You can get a feel for this in images yourself. Here, I've taken a shot (another Hubble shot), and blurred it by 2 pixels in Photoshop. This cuts out high frequencies in the image and softens the image a touch. I then copied the image, shrunk it down to 75% of its original size, and then enlarged it back to the original size.
If I'd done this with the image before blurring, I'd have seen a clear difference between the original and the one I shrunk and resized. By shrinking the image, I'm cutting out high frequencies (as I've now sampled the image at a lower resolution). So, when I blow it back up, those high frequencies will be gone and the image will be softer as a result. But, if I soften it ahead of time, as you can see here, there's no loss in sharpness in the shrink and re-enlarge. I never had the spatial resolution in the image to begin with, so it wasn't lost when I shrunk it. After the initial 2-pixel blur, I was now oversampled, so I could afford to do this shrink and re-enlarge without losing any detail. So, if my image were blurred like this already, there would be no need to store it at this 100% size. If I had it in this 75% size wanted it "bigger", I could just blow it up and it'd look just as sharp as if I'd had it at 100% in the first place.

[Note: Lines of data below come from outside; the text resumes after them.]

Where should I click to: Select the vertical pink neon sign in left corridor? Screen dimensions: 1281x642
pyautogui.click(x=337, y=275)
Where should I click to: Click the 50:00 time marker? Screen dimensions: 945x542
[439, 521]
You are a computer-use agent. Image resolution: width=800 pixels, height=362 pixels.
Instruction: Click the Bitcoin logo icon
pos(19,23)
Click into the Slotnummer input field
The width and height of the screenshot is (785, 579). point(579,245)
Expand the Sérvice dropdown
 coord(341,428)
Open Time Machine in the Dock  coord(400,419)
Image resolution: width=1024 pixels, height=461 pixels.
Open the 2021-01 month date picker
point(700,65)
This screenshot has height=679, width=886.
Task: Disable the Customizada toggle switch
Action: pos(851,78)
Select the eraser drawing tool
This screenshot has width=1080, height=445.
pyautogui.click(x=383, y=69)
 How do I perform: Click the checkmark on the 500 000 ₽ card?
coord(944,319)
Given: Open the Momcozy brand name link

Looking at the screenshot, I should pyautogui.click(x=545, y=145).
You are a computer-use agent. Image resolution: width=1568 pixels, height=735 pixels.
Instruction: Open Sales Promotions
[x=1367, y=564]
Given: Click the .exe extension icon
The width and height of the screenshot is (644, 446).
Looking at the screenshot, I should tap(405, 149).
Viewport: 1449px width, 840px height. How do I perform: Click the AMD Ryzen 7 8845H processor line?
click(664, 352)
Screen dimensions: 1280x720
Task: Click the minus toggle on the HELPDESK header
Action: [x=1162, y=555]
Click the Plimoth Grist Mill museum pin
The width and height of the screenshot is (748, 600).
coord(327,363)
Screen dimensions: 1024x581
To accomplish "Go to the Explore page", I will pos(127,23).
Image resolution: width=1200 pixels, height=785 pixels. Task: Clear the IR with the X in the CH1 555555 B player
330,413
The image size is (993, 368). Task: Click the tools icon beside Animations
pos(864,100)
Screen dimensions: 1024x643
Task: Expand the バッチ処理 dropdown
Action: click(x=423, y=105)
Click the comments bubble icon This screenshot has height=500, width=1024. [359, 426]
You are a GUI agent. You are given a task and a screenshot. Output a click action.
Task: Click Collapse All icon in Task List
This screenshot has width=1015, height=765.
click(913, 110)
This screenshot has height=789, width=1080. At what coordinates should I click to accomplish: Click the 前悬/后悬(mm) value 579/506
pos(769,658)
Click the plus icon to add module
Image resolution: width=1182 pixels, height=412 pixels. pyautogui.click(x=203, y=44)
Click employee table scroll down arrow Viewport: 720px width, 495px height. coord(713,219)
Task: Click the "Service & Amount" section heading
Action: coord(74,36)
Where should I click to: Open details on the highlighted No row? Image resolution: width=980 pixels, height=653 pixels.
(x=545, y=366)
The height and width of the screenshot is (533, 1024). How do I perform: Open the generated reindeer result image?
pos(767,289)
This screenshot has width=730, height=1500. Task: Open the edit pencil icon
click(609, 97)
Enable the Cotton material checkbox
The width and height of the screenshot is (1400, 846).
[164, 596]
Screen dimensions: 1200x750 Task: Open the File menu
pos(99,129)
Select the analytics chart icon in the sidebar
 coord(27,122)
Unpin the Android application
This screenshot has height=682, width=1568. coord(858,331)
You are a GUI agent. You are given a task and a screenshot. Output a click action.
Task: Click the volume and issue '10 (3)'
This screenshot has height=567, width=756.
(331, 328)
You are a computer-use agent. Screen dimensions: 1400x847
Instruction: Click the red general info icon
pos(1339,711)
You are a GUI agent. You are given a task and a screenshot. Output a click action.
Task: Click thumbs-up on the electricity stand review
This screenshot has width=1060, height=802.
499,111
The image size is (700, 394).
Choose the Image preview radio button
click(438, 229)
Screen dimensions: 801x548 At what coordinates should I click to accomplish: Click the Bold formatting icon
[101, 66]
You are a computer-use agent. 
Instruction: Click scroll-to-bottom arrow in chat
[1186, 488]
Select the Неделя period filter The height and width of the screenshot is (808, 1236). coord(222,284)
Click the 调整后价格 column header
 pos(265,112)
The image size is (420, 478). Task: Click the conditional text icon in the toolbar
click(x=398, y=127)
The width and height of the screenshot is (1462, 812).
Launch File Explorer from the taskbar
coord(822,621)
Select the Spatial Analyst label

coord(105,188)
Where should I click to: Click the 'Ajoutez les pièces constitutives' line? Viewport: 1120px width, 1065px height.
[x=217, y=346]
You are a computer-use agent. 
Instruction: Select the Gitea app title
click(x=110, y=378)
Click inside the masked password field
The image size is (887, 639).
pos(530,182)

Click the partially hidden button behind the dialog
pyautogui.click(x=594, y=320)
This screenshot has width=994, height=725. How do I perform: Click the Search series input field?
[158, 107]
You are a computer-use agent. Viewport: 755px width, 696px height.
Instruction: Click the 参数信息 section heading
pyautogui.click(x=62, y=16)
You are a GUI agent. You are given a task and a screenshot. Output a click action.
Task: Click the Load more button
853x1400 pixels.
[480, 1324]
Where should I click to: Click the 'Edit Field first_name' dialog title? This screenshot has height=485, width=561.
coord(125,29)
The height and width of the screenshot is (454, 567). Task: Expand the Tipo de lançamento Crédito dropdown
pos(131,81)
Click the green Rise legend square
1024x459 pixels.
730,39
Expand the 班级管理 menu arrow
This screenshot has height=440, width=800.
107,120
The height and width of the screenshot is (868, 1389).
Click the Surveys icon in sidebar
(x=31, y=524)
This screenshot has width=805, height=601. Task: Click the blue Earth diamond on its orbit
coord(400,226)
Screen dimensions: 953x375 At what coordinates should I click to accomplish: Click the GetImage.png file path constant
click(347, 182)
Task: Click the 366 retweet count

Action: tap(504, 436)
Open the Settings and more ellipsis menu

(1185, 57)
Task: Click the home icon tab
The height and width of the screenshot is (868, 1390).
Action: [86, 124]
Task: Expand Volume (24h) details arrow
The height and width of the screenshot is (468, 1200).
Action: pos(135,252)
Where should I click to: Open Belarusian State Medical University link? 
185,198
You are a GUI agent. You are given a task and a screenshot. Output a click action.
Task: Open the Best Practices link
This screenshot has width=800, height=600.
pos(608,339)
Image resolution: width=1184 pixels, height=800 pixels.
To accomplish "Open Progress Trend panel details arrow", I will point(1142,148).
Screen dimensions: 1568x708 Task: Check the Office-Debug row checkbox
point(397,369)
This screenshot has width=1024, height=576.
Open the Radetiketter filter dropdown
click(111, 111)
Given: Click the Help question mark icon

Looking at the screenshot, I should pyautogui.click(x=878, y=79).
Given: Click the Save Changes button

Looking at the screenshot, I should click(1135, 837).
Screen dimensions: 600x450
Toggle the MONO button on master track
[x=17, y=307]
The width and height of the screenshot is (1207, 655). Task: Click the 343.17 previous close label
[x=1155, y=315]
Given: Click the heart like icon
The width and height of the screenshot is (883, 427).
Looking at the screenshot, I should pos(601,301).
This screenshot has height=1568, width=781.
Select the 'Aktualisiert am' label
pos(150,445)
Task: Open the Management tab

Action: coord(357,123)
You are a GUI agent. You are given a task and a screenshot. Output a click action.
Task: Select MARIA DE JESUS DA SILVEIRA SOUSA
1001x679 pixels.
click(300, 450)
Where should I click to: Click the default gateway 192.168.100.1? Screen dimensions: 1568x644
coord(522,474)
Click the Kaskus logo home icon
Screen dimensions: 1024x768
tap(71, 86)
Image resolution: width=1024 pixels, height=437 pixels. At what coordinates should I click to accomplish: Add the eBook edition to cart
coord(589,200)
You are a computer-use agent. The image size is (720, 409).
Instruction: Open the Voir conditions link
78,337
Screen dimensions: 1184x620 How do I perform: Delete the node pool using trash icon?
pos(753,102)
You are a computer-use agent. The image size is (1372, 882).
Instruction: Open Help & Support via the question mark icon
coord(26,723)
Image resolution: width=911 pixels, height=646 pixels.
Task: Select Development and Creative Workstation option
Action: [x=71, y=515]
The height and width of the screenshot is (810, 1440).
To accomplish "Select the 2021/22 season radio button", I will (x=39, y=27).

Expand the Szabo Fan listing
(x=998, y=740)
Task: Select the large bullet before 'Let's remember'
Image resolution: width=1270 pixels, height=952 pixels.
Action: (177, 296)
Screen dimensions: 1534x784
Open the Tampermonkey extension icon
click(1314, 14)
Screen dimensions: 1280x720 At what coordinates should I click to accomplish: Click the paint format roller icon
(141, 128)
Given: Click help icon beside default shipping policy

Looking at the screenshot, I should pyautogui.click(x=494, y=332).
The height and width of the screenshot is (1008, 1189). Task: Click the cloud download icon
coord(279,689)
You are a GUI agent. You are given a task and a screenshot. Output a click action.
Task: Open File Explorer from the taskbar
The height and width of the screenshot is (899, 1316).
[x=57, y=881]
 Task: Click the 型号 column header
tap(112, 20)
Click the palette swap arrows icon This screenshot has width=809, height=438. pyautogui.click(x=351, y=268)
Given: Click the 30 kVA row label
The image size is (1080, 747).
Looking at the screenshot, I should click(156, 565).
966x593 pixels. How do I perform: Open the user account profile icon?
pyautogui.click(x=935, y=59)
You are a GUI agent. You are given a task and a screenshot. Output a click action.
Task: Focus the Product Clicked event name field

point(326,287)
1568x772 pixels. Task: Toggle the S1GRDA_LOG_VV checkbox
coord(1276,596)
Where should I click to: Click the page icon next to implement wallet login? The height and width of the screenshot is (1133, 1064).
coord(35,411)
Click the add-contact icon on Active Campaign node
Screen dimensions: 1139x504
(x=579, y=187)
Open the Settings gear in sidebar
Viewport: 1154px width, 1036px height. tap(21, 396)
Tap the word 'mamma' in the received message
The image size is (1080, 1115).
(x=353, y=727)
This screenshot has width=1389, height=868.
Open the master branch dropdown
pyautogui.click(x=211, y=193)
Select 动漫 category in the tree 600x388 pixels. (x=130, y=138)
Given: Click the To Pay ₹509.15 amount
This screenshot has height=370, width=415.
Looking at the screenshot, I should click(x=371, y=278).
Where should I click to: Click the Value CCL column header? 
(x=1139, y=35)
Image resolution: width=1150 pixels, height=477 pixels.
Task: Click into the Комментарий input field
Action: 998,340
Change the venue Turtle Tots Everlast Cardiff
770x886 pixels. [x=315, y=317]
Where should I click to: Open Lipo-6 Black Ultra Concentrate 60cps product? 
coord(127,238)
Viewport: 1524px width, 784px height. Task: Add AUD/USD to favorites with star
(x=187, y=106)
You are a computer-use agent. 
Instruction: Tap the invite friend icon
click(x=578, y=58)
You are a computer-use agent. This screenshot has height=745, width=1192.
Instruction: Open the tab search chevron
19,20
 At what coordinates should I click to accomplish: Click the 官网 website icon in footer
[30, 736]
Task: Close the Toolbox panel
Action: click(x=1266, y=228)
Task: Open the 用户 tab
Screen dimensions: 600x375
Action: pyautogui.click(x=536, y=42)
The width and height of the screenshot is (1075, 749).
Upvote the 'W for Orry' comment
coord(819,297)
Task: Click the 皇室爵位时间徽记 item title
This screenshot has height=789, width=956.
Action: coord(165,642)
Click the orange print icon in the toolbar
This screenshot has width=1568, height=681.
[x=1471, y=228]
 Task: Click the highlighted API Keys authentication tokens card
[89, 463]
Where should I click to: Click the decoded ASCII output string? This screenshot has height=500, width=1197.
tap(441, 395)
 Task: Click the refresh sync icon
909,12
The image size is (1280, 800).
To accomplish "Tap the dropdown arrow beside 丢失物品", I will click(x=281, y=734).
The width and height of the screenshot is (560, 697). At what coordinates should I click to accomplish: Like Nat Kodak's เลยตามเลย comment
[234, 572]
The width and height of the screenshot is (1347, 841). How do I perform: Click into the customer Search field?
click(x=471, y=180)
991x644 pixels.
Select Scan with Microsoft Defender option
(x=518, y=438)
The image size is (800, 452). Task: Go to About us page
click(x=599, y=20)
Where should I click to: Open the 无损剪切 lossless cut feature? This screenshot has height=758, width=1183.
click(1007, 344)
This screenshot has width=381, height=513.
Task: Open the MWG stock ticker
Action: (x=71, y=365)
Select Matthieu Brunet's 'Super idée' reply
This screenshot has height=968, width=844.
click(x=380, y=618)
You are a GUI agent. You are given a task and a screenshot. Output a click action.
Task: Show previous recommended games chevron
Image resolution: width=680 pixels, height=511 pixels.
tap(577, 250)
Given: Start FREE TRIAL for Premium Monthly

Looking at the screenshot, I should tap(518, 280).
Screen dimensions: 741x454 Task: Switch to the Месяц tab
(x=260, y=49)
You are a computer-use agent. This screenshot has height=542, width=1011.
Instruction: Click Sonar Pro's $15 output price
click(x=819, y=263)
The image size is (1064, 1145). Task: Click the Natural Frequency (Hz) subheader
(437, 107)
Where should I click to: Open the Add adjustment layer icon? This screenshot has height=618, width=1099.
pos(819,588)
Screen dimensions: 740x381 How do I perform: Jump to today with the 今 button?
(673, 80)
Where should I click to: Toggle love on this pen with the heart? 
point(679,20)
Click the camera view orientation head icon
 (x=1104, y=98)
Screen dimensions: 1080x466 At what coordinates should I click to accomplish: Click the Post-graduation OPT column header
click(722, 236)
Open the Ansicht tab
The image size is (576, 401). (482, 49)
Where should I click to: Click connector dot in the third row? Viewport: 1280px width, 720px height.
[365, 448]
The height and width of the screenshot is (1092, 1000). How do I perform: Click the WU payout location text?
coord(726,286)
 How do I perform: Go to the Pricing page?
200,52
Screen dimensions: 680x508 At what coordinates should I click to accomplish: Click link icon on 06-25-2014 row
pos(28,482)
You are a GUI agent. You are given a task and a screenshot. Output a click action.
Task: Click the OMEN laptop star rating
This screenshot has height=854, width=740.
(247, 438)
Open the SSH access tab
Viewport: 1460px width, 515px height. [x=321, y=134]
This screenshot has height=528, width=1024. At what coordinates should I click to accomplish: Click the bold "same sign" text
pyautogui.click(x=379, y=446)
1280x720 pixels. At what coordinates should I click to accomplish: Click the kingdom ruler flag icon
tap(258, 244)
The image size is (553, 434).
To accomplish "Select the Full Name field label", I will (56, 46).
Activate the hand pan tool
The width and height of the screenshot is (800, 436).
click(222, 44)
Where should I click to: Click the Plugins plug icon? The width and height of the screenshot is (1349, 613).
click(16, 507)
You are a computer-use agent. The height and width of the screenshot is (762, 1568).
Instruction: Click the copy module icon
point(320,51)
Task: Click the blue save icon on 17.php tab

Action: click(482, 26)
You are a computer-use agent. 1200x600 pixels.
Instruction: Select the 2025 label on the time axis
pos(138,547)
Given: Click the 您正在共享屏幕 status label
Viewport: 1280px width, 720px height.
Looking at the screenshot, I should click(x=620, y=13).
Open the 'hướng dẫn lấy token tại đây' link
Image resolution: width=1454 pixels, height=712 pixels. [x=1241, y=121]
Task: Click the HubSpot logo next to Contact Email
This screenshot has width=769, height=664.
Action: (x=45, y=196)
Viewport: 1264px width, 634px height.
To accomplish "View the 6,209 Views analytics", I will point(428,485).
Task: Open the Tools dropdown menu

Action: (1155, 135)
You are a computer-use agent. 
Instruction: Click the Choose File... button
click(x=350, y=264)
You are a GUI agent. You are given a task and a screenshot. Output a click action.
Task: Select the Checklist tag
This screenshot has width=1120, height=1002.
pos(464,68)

|Aside, if you want to impose a spatial blur of a known FWHM in Photoshop or ImageJ, you need to keep in mind that Photoshop's Gaussian blur (and ImageJ's) specify the blur in terms of the standard deviation or sigma of the Gaussian. There's a nice formula we can use though to convert the two as FWHM = 2.35 * sigma (or sigma = FWHM / 2.35). So, if our image is at, say 1.5" / pixel and we want a FWHM blur of 2", this blur's FWHM is 1.25 pixels (2 / 1.5). To get Photoshop or ImageJ to give a FWHM of 1.25 pixels, we'd use the Gaussian blur tool and enter in a "radius" value of 0.53 (sigma = 1.25 pixels FWHM / 2.35)|
For those of you that want actual stars from an actual telescope on an actual camera, here is some data from a quick test shot comparing unbinned and binned (0.75" / pixel vs. 1.5" / pixel) images from a Celestron C8 on my QSI 540 (this is a small crop of a small galaxy in the frame). The raw data were stacked (no pre-processing, so forgive the hot pixel trails) and stretched linearly to match the histograms. On the left, we have the unbinned data and in the middle, we have the binned data. You can see the more pixelated stars in the binned data since the image was enlarged to equate the image size by a simple zoom. If we actually resample the middle image to the original resolution and make the two images have the same pixel count, we have the image on the right. This sure doesn't look like a two to one difference in resolution to my eyes. There may be a touch of a difference between the one on the left (native 0.75" / pixel) and the one on the right (acquired at 1.5" / pixel and resampled to 0.75" / pixel), but it's certainly not huge.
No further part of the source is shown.